The political barometer dropped even further when the Commission Chief in his State of the Union address called for a “federation of nation states” which would hand over more powers to Brussels at the expense of national governments. 

Rhetoric
But electorates are getting tired of the clip-clop rhetoric of an ‘ever closer union’ and for now are less interested in where the crisis will end than how much it will cost. To this one can confidently add the increasing suspicion of bureaucrats and, especially, politicians right across the political spectrum and in all member nations.

These forbidding circumstances must be a good season for eurosceptics; the crisis underscores their case, as they do not fail to point out. That may be so, but on the other hand aggressive sceptics, as opposed to the more numerous lazy cynics among us, have not managed to put all their arguments on the same charge sheet. A satisfactory, agreed definition of euroscepticism has yet to be found. Does it really mean all or nothing, in or out? Can it not include the need for a better Europe rather than “more Europe”? Sceptics come at the EU from so many different directions and at so many levels of intellectual and emotional endeavour their fusillades begin to scatter. As the smoke drifts away, the EU’s strategic structure is revealed to be more or less intact, its defenders busy plotting even more extensions and bigger budgets. The federalists are hard at work, in UK Independence Party MEP Roger Helmer’s delightful phrase “the hectoring voices rehashing old certainties”.  

Cheeky
But EP eurosceptics lack manpower and, when you think about it, it’s pretty cheeky of them to be there at all, being so handsomely rewarded by an employer they wish to maim or even destroy.

It was a distant British Labour Administration which came up with the wheeze of putting sceptics in the EP. in those days MEPs were nominated, not elected – inconceivable though that now seems – and one of the favoured was an ex-Minister called Barbara Castle whose husband, Ted, was also nominated to the institution. The idea of a wolf in sheep’s clothing, or the other way round if you prefer, was born then – 40 years ago – persisting for some while until direct elections put paid to equivocation.

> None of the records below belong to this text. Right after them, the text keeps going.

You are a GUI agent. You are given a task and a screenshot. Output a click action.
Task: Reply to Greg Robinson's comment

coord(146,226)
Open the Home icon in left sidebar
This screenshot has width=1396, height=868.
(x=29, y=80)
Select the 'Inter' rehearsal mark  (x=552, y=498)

But genuine eurosceptics are not for the politically fastidious. The pronouncements of UKIP’s leader Nigel Farage are a familiar sound, and Jean-Marie le Pen and his daughter Marine are also pretty vocal; there are a scattering of lesser knowns from Italy’s Lega Nord. A few Poles, Czechs, a Finn, a dane and some Irish also “trend” eurosceptically, believing the Commission President is “out of touch with reality”.

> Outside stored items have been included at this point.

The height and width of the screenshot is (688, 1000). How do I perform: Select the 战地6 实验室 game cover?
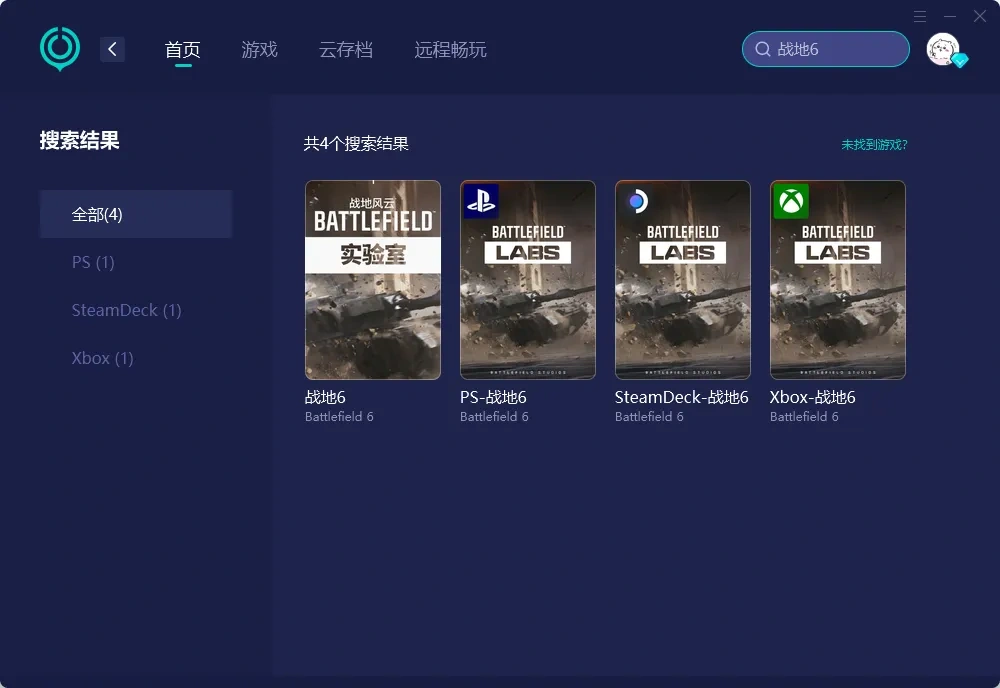pos(373,280)
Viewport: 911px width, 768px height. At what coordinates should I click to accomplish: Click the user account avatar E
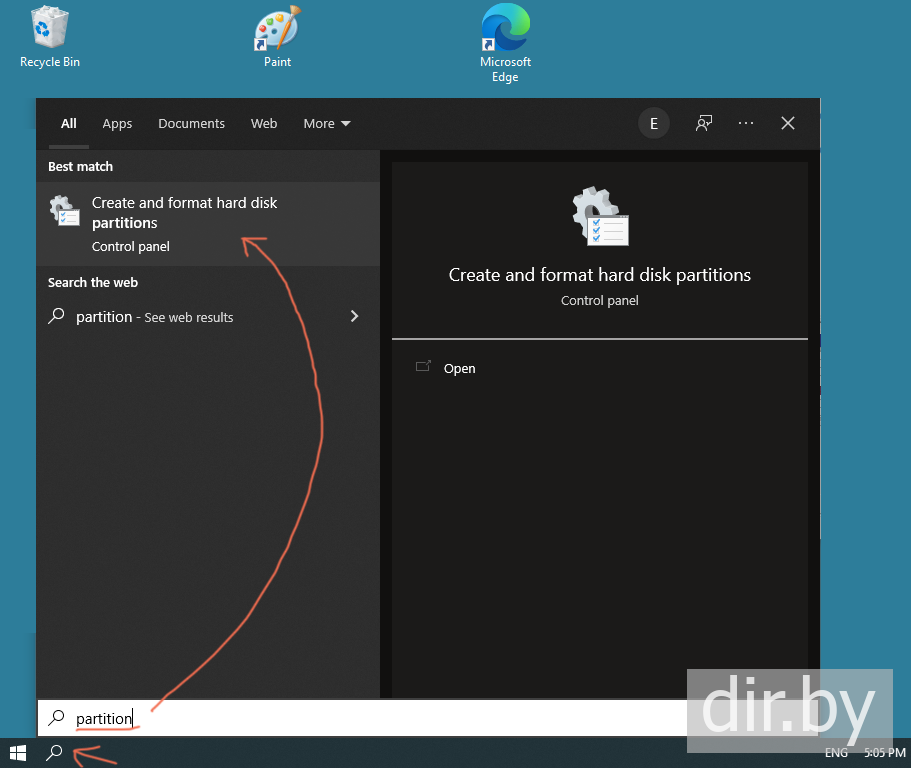(x=654, y=123)
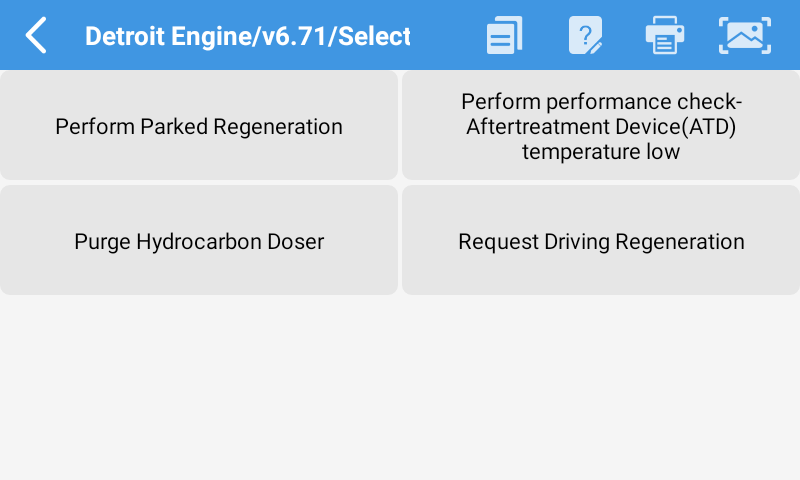The image size is (800, 480).
Task: Click the empty gray area below the tiles
Action: 400,390
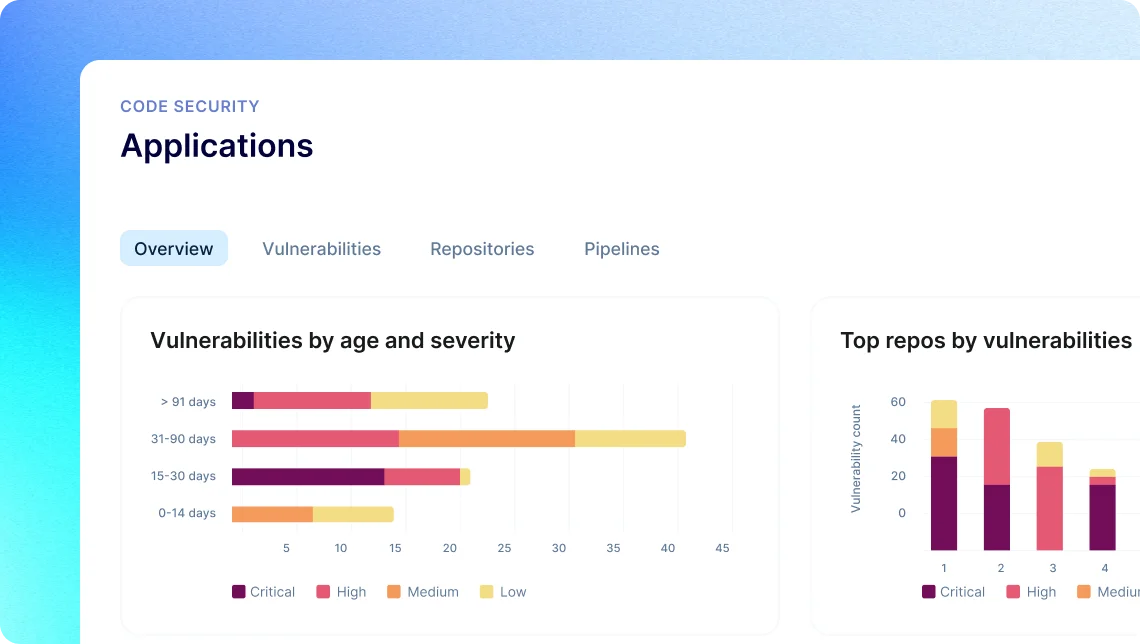Screen dimensions: 1140x644
Task: Select repo 1 column in Top repos chart
Action: 944,475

Hungary, Poland and the Czech Republic harbour deep resistance to the sort of Europe Barroso wants, fearing it will leave too much power in the hands of unelected officials and leave small countries at the mercy of bigger eupowers. After decades of communist oppression, that’s hardly surprising.

Critic
However, the most effective critic of the European Union is a British Conservative MEP, Daniel Hannan, who has just published a book A Doomed Marriage: Britain and Europe which, despite its title, punctures the whole EU project with gleaming acuity.

One doesn’t have to agree with Hannan to admire the intellectual panache with which he develops a eurosceptic case. He can do it in French or Spanish in the Chamber and frequently does, a modern cosmopolitan without a chip on his shoulder or an obsession to nurture.

But in the political size of things he speaks really and only for himself, slightly feared and often cold-shouldered.

If there were robust debates in the EP rather than a succession of timed statements, spokesmen on all sides of the arguments about the future of Europe would be more widely known. But if we accept, as we probably must, that Brussels and the European Union are increasingly distant from electorates, isn’t it a paradox that voting in direct elections to the EP declines every time they’re held?